And this is where we take 10 percent of the files in each folder, of each speaker, for testing.

devClean_inputPath_wav = "/Users/matthewwaller/Developer/AI/DataStore/Audio/LibriSpeech/dev-clean-wav-1Second"
devOther_inputPath_wav = "/Users/matthewwaller/Developer/AI/DataStore/Audio/LibriSpeech/dev-other-wav-1Second"
testClean_inputPath_wav = "/Users/matthewwaller/Developer/AI/DataStore/Audio/LibriSpeech/test-clean-wav-1Second"
testOther_inputPath_wav = "/Users/matthewwaller/Developer/AI/DataStore/Audio/LibriSpeech/test-other-wav-1Second"
trainClean_100_inputPath_wav = "/Users/matthewwaller/Developer/AI/DataStore/Audio/LibriSpeech/train-clean-100-wav-1Second"
trainClean_360_inputPath_wav = "/Users/matthewwaller/Developer/AI/DataStore/Audio/LibriSpeech/train-clean-360-wav-1Second"
trainOther_500_inputPath_wav = "/Users/matthewwaller/Developer/AI/DataStore/Audio/LibriSpeech/train-other-500-wav-1Second"

wav_inputPaths = [devClean_inputPath_wav]

outputPath = "/Users/matthewwaller/Developer/AI/DataStore/Audio/LibriSpeech"

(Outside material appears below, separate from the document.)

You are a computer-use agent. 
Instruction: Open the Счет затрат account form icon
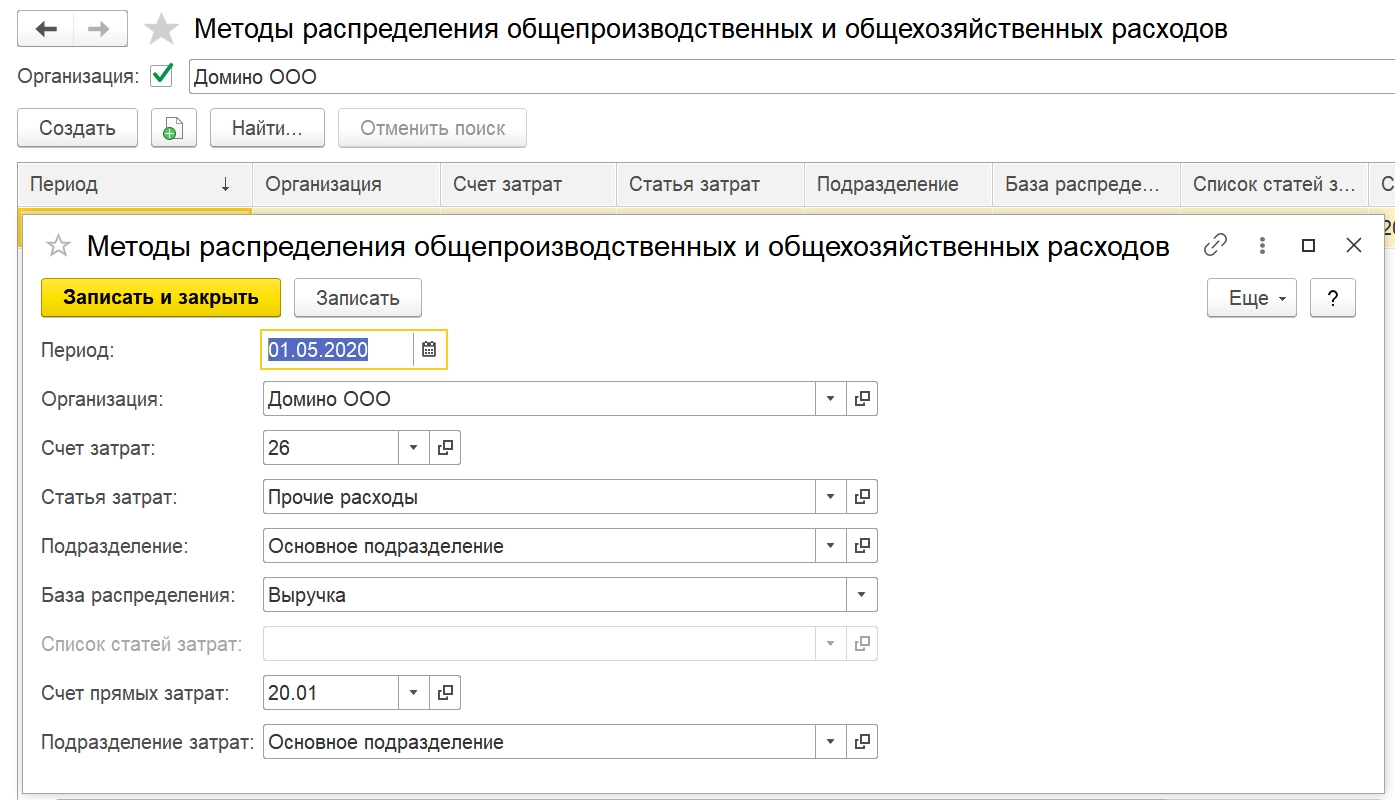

for path in wav_inputPaths:
    lastPathComponent = os.path.basename(os.path.normpath(path))
    newLastPathComponent = "/"+ lastPathComponent + "-testing"
    newOutputPath = outputPath + newLastPathComponent
    for subdir, dirs, files in os.walk(path):
        filesToUse = files[0::10]
        for file in filesToUse:
            piecesOfFile = file.split("-")
            speakerFolder = piecesOfFile[0]
            if file.endswith('.wav'):
                fileLocation = os.path.join(subdir, file)
                newFileLocation = os.path.join(newOutputPath + "/" + speakerFolder, file)
                path = Path(newFileLocation)
                path.parent.mkdir(parents=True, exist_ok=True) 
                os.rename(fileLocation, newFileLocation)

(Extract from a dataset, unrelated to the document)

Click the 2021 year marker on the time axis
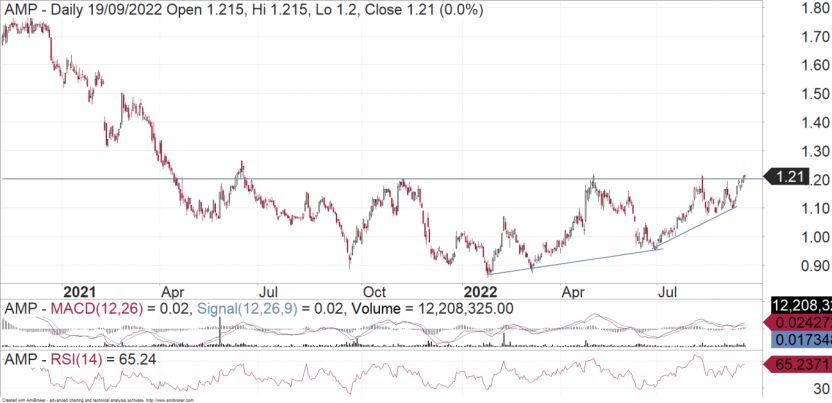 point(88,284)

Once you copy and paste the folders in the ...1Second and ...1Second-testing, into a Training and Testing folder, you can use this to generate the .csv

import os, csv

f = open('./DataStore/Audio/DictationSpeakerLabels/Metadata/Dictation.csv','r+')
w = csv.writer(f)
w.writerow(['filename', 'type', 'category'])
for subdir, dirs, files in os.walk('./DataStore/Audio/5SecondFilesForSpeakersLables/Training/'):
    for file in files:
        piecesOfFile = file.split("-")
        speakerFolder = piecesOfFile[0]
        category = speakerFolder + "-dictation"
        w.writerow([file, 'train', category])

for subdir, dirs, files in os.walk('./DataStore/Audio/5SecondFilesForSpeakersLables/Testing/'):
    for file in files:
        piecesOfFile = file.split("-")
        speakerFolder = piecesOfFile[0]
        category = speakerFolder + "-dictation"
        w.writerow([file, 'test', category])  
MatthewWaller commented 4 years ago

I should note that I changed the seconds duration from 1 second to 5 seconds and everything worked great. I was even able to make the model updatable and import it into my project and let the CoreML3 sound analysis framework work it's magic and give me accurate times for when each re-trained speaker was speaking.

srikris commented 4 years ago

@MatthewWaller Great! I take it the issue was that 1 second audio clips was not long enough and after making it 5, it was an easier problem. Was this in your pre-processing script?

MatthewWaller commented 4 years ago

The pre-processing I posted was for 1 second. I had to change it in a couple of place for it to be 5 seconds. However, CreateML had no problem with the 1 second files. Strange.

TobyRoseman commented 4 years ago

This is likely related to #1712.

@MatthewWaller - are you sure the sequences were exactly one second long? It sounds like they may actually be less than 975 milliseconds.

MatthewWaller commented 4 years ago

I’m pretty sure it’s at 1 second. At least that’s what the preprocessing code I wrote above does.

TobyRoseman commented 4 years ago

I've run your code on a small subset of the data. It does seem to be generating audio of one second in length. So I don't think it's related to #1712.

It might be related to #2633. It seems with your code, data from the same speaker will all be in one continuous block. This would likely cause must mini batches to only examples from one person/label.

You could try extracting the deep feature yourself and doing the shuffling yourself:

data['deep_features'] = tc.sound_classifier.get_deep_features(data['audio'])
data = data.shuffle()

Then pass in feature='deep_features' to tc.sound_classifier.create.

ahujamanish commented 1 year ago

hi @MatthewWaller how did you create an updatable Sound Classifier model using Turicreate? I trained a model and generated model doesn't seem to be updatable. I followed the guidelines provided here Do we have to make any additional config changes to ensure that the generated model is updatable? Thanks 🙏🏽